By the time I get out of the shower and dress in an oversized sweater and faded yoga pants, I just want to make a cup of tea and get into bed.
Deciding to do exactly that after I retrieve my bags from where I dropped them outside of Tucker’s office, I pull up short at the sight of Wren standing in the middle of the room, surveying the mess I made with undisguised horror. “What are you doing here?”
Wren spins around at the sound of my voice. “Me?” Her hands flap wildly at the empty drawers hanging from Tuckers desk like loose teeth. “What have you done?”
If there is a silver lining to Tucker’s disappearance, it is that I no longer have to put up with Wren in my life. “Get out,” I say coldly, pointing toward the front door.
“You’d like that, wouldn’t you? Leave you in the apartment that Tucker’s money bought, with everything he’s given you.”
Before I can respond, she yanks at an already open drawer and turns it over, feeling along the bottom and sides. Finding nothing, she tosses it aside and moves on to the next drawer.
“What the hell are you doing?” I could try to stop her, but I’m just as interested in anything Tucker left behind as she is.
Wren still hasn’t answered when Sadie appears at my side. “What is she looking for?” she whispers, the two of us now staring at Wren as if she’s an exotic animal at the zoo.
“I have no idea.”
“Should I call security?” Wren moves on to the chest in front of the window, but when the last drawer bangs down on top of the rest, she is still empty-handed.
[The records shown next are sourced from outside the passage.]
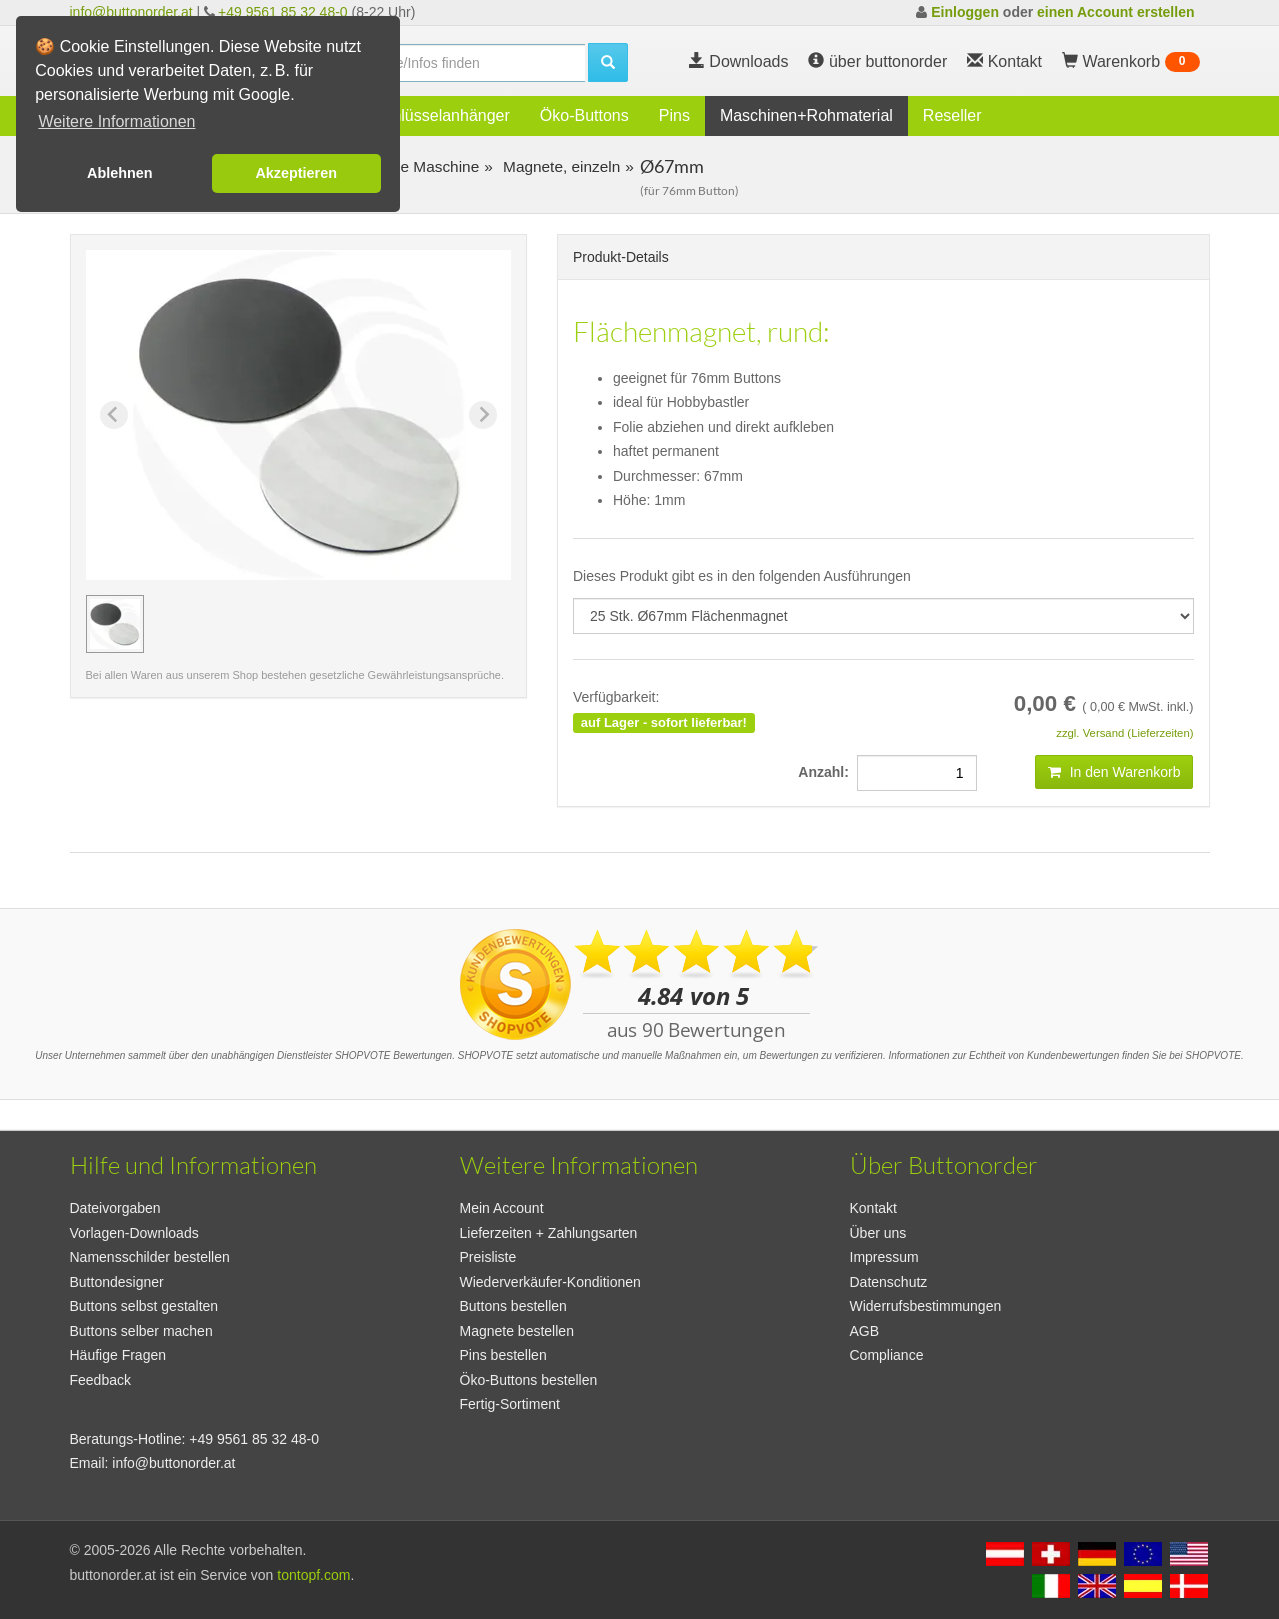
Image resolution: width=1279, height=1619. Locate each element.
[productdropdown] (883, 616)
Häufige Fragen (118, 1355)
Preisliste (488, 1257)
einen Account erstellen (1115, 12)
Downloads (739, 61)
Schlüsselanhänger (442, 115)
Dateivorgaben (115, 1208)
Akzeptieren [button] (296, 173)
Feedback (100, 1380)
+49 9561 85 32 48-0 (283, 12)
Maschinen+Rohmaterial (806, 115)
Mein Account (502, 1208)
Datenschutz (889, 1282)
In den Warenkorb (1114, 772)
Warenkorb (1131, 62)
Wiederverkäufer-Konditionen (550, 1282)
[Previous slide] (114, 415)
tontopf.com (313, 1575)
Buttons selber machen (141, 1331)
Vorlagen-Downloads (134, 1233)
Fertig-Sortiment (510, 1404)
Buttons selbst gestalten (144, 1306)
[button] (115, 624)
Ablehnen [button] (120, 173)
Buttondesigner (117, 1282)
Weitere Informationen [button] (116, 121)
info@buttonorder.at (131, 12)
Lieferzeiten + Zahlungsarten (549, 1233)
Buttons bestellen (513, 1306)
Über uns (878, 1233)
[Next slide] (483, 415)
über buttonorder (877, 61)
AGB (865, 1331)
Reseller (952, 115)
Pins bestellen (503, 1355)
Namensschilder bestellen (150, 1257)
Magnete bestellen (517, 1331)
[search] (460, 63)
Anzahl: (827, 772)
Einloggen (965, 12)
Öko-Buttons (584, 115)
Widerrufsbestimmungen (926, 1306)
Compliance (887, 1355)
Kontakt (873, 1208)
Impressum (884, 1257)
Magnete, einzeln (560, 166)
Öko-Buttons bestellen (529, 1380)
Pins (674, 115)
“No,” I say, then direct my n
ext words to Wren. “Whatever you’re looking for, it’s obviously not here.”
“It has to be,” she mutters, as much to herself as to me.
“This is ridic—” My tongue goes still as Wren grabs the painting hanging behind Tucker’s desk and takes it off the wall, revealing a safe.
Sadie drags in a quick breath. “Holy shit.”
We both take a few steps closer, peering over Wren’s shoulder as she taps a code into the keypad. “Come on, come on,” she grumbles, her first try failing. But on her second, there is an audible click, and she yanks at the rectangular metal door inset into the wall.
The safe isn’t empty. Wren reaches for the stack of folders inside, flipping through pages and letting them fall to the floor in a stream of paper. “Fuck!” she screams once, then again. When she turns around, her face is red and blotchy, her eyes glassy and unfocused, the pupils blown. She looks like a drug addict who’s just discovered the pharmacy she’s broken into doesn’t stock narcotics.
“Wren…” I say tentatively, not sure how to approach her right now.
She is shaking as she walks toward me, grabbing my shoulders with both hands, her long fingers like talons digging into my skin. “What have you done, Poppy? Where is Tucker’s laptop, where are his papers?” There is a delirious look in her eyes I’ve never seen before, like she’s come unhinged.
I shake her off, though I can still feel the bite of her nails when I reclaim my personal space. “I don’t know. I haven’t taken anything.”
She blinks several times, then smooths down her hair. “Fine. Just tell me where he is, where he really is, and I’ll go.”
Another chip of my composure falls away. “You don’t know?” If Tucker planned his disappearance, surely he would have told Wren. If there’s anyone he trusts, it’s her.
“Poppy, this isn’t a game. The people Tucker—” She cuts off abruptly. “If you know what’s good for you, you’ll tell me where he is.”